A diagonal arrow through a symbol generally refers to some aspect of that element being adjustable (usually but not always by a mechanical knob or slider). You can see this in the symbols for a variable capacitor, variable inductor, rheostat (variable resistor), and sometimes you even see it on voltage and current source symbols to represent a variable source.

Since this is an arrow through a buffer, I would assume it refers to a buffer with some aspect of it being variable. Unlike all the other examples given above, though, a buffer doesn't usually have any values specified on the schematic that one might vary--so the arrow must refer to one of the parameters that isn't usually specified, and the only one of those that I can think of that would make any sense in context is the propagation delay. So I'd guess, purely on the symbol, that this refers to a variable delay.

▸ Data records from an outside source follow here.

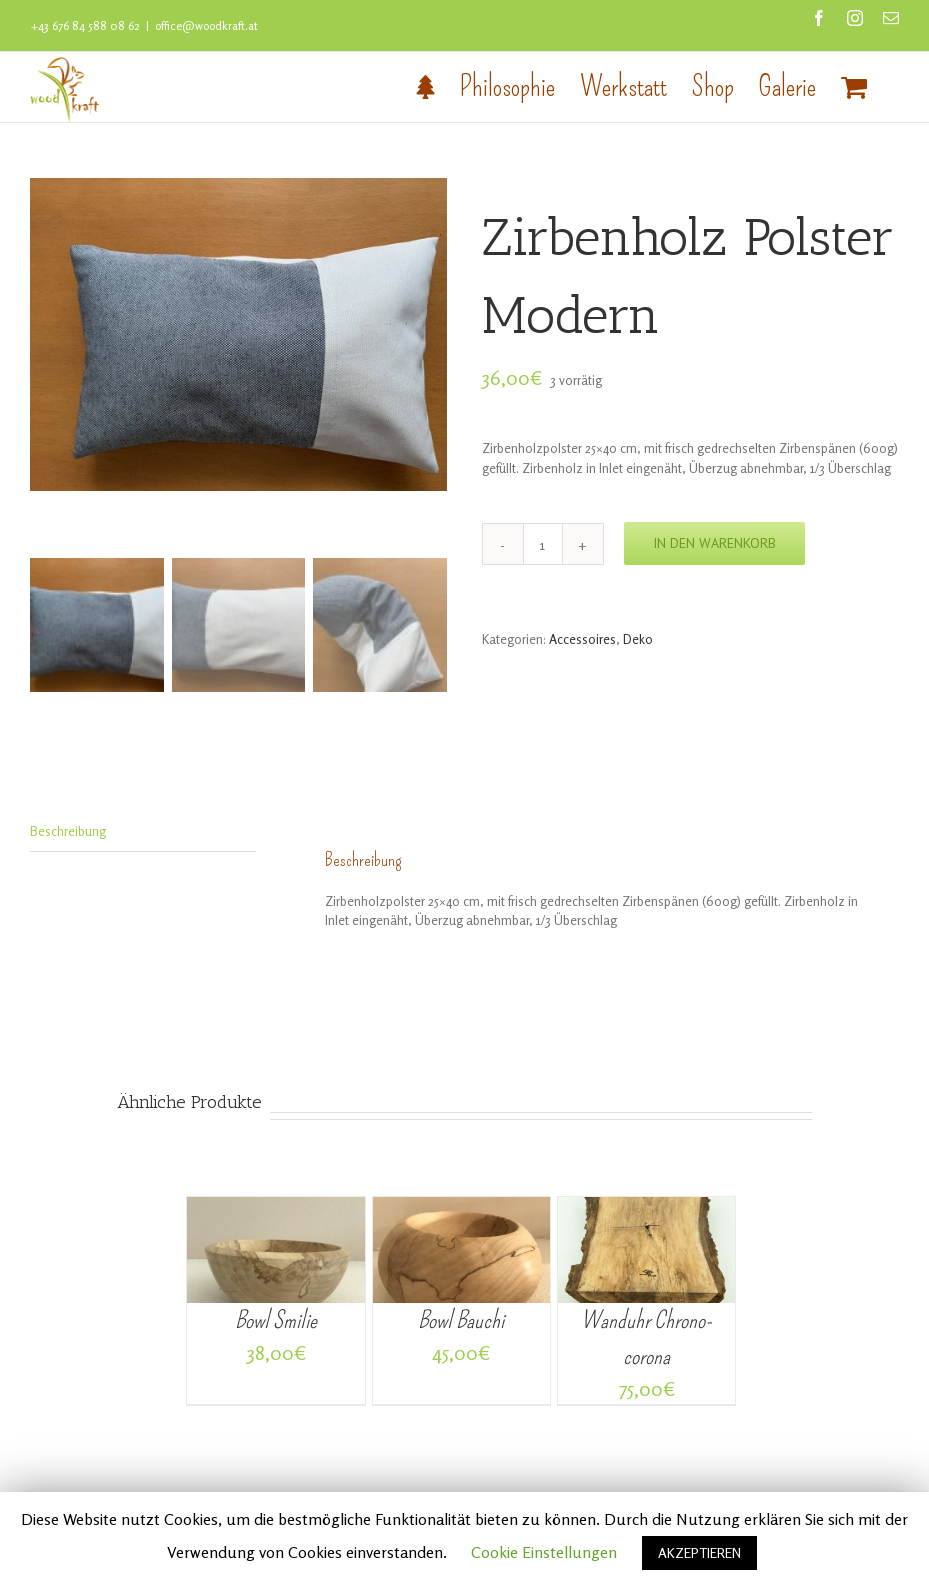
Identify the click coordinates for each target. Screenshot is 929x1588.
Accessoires (582, 639)
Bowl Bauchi (461, 1322)
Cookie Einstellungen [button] (544, 1552)
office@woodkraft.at (206, 25)
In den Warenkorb (714, 543)
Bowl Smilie (276, 1322)
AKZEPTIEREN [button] (699, 1552)
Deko (638, 639)
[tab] (143, 834)
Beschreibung (68, 833)
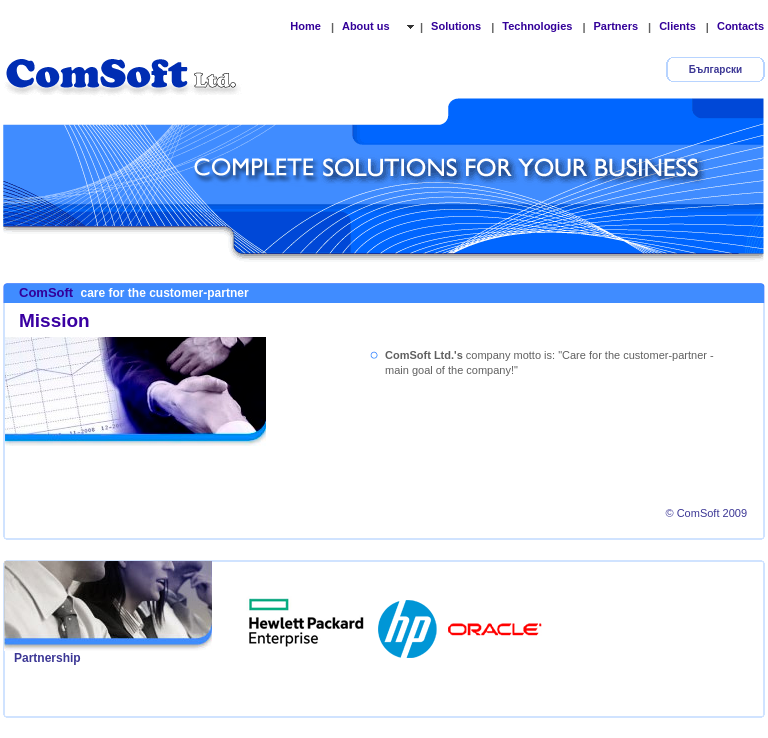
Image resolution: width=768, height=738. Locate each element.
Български (715, 69)
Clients (677, 26)
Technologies (537, 26)
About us (367, 26)
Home (305, 26)
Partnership (47, 658)
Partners (615, 26)
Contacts (740, 26)
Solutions (456, 26)
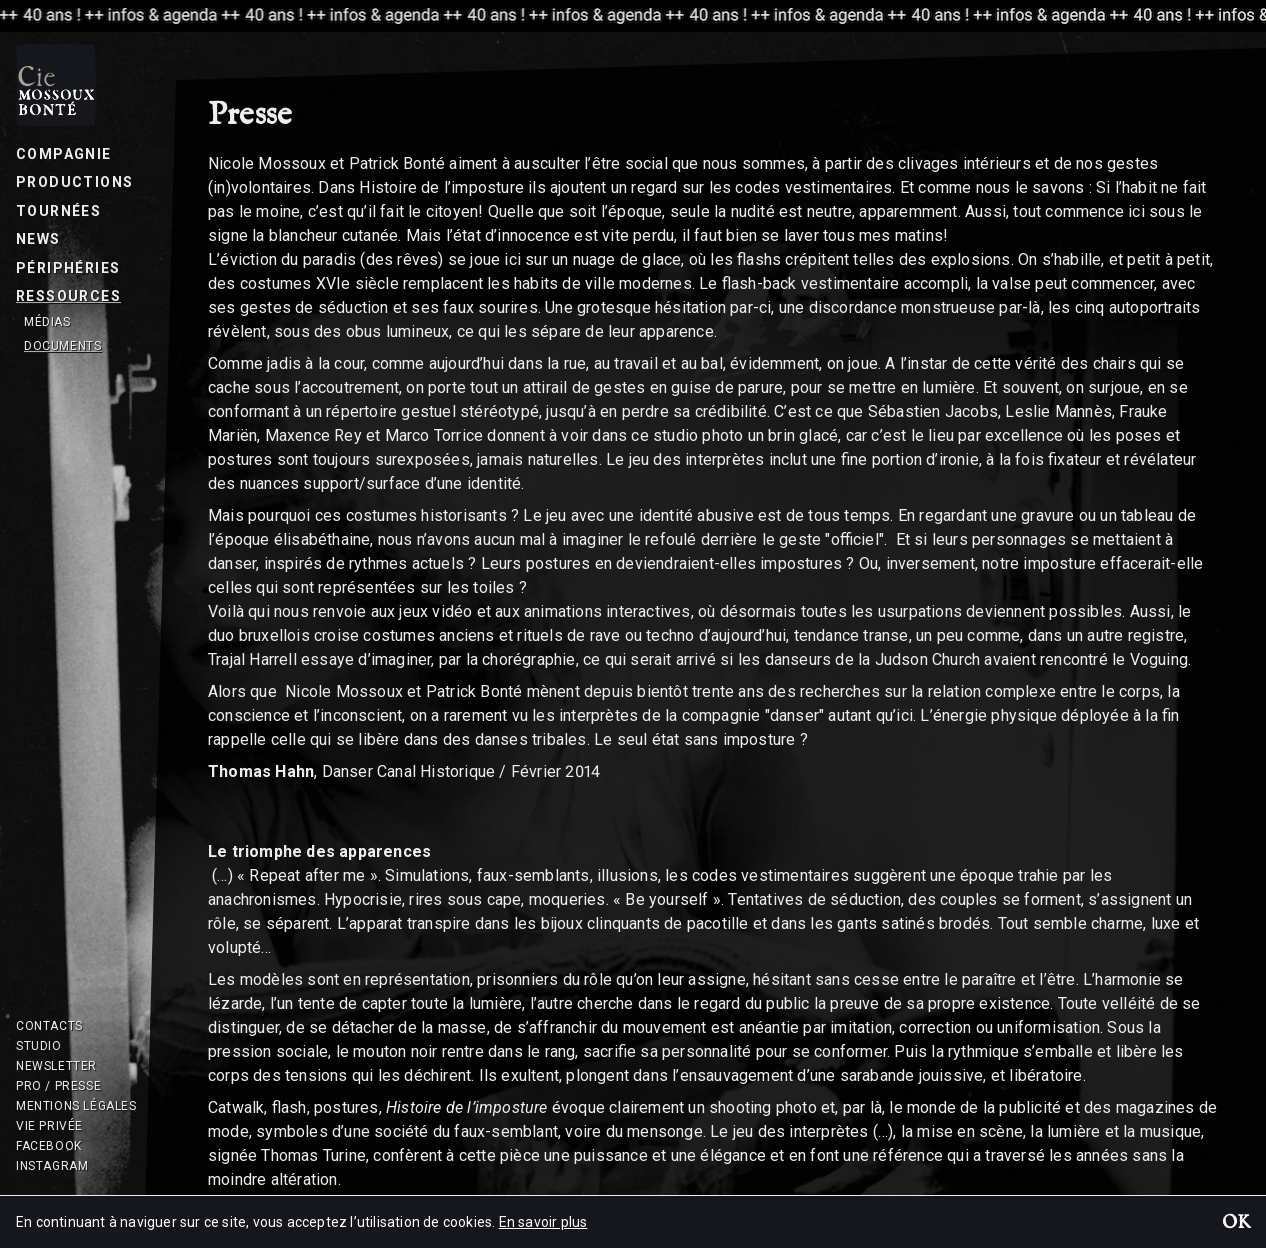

Looking at the diagram given, it does appear to have the function of delaying a signal, since A' is shown to be a delayed and inverted version of A, and A' is just A after an inverter and the mystery block. It seems they're using it to create an edge detector (which they call a "pulse-shrinking circuit") consisting of an inverter, the variable delay block, and an and gate, which they then feed two copies of into another and gate to create a coincidence detector.

Note that the fact that it's a variable delay is something I have no evidence of other than the arrow on the symbol. So I could be wrong. Something about that delay block is adjustable, though.


I haven't seen that symbol before, but from the text, it apparently represents their "pulse shrinking circuit" - I would use a monostable multivibrator ("one-shot") to implement that function.